After events overtook their career ship, these founders launched their own vessel. Within this
category of founders, two-thirds started companies related to their experience—often what
they viewed as a better version of their former employer.
In fact, the entrepreneur with a detailed plan informed by experience was far more common
in the study than the risk-taking swashbuckler seeking to build an empire, said Laurel Graefe,
the Atlanta-based REIN director. Gazelle founders in the study tended to be confident and to
trust their instincts, but they are also realists.
"The companies often ended up being cautious, measured outcomes," Graefe said. "There
wasn't once a case where someone sat down and thought—'Oh, I want to make a lot of
money. Or I want to start a fast-growing company, what sort of thing should I do?'—and went
into it with a blank slate. It was always someone who had some type of specialization, and more often than not it was someone
who was highly specialized in an area."
Mark Molinari is a longtime software developer and consultant. After the dot-com bust in the early 2000s, he found himself
jobless. Unable to find work, he and a partner launched a firm that helps companies outsource information technology projects to
Mexico. Click "Thrown Overboard—and into a Job at a Liquor Store" to read his story.

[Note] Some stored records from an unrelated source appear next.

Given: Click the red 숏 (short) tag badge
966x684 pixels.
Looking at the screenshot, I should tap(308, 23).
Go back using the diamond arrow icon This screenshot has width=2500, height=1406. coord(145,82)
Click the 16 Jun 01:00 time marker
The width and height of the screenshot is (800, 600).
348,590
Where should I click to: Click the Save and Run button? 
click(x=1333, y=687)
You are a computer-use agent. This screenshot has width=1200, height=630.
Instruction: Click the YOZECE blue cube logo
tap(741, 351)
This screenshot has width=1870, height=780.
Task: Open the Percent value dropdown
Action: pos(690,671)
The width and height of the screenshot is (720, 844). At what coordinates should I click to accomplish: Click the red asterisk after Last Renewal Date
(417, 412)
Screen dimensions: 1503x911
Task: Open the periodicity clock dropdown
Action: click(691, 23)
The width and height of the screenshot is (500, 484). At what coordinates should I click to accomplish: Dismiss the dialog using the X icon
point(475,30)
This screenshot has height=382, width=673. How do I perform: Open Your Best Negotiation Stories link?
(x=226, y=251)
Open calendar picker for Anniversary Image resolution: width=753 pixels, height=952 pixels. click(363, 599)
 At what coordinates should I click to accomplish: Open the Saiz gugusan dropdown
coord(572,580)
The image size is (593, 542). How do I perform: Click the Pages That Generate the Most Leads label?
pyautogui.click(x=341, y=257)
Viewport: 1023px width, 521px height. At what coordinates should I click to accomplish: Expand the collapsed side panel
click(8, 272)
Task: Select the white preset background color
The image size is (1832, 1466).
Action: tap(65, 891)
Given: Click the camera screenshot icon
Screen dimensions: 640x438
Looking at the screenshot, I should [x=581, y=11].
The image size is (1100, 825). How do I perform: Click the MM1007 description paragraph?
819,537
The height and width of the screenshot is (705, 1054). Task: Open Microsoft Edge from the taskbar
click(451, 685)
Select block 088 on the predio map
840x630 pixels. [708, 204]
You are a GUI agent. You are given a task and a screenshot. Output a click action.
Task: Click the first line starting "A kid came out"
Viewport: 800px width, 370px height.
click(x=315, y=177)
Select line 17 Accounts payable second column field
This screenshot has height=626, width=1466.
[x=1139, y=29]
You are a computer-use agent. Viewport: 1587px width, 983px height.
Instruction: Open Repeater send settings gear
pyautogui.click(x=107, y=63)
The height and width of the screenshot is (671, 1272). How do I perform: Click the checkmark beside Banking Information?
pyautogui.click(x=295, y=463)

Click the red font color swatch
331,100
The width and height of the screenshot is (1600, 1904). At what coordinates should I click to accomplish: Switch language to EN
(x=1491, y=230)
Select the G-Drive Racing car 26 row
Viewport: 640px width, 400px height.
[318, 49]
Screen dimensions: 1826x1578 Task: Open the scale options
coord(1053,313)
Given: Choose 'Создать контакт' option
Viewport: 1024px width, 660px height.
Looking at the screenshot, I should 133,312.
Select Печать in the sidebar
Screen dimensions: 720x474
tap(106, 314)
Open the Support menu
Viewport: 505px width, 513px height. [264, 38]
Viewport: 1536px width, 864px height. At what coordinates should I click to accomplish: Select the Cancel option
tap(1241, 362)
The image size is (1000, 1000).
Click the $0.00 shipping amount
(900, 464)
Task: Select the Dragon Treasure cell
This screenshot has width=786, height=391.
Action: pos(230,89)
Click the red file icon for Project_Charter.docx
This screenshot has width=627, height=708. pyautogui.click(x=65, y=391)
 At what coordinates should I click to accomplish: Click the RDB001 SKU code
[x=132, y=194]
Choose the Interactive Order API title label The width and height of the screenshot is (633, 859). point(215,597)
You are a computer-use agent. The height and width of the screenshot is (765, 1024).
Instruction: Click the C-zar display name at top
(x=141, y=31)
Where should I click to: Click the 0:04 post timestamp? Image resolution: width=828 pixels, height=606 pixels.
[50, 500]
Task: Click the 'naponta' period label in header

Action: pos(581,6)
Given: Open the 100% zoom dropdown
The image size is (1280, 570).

Thrown Overboard—and into a Job at a Liquor Store

Photograph by Kendrick Disch

Liquor stores are generally not considered fonts of great ideas.
But Mark Molinari was desperate. With a wife and two kids to support, he had left a stable job at the software giant Oracle in the
late 1990s to take a higher-level position at a smaller software maker. Then he left that firm in 2001, assuming he'd find another
good information technology (IT) gig, as he always had.
Bad timing.
The dot-com bubble burst, rattling the IT industry. Molinari couldn't find work. Several months on, having exhausted the family's
savings, and lost a house and cars, he took a job stocking shelves at a liquor store in suburban Atlanta for $10 an hour.
At least he had time to think. During this period, Molinari wrote the business plan for what became a full-on gazelle, 4th Source.
The firm creates software and handles other IT projects mainly for health care companies, doing most of the work in Mexico. In
its offices near Cancun, 4th Source employs 400 people.

Why not Mexico for offshored IT jobs?
During Molinari's stint stocking shelves, a former Oracle colleague offered him a chance to return. He did, and later invited the
colleague, Rick McKay, to join him 50-50 in 4th Source. They cobbled together their startup on the side while working at Oracle.
Molinari's startup idea grew from his work in Oracle's consulting business. In his second tour with the company, he said, the
mission was to shave clients' costs—but maintain quality—by sending software development and systems integration work to
India.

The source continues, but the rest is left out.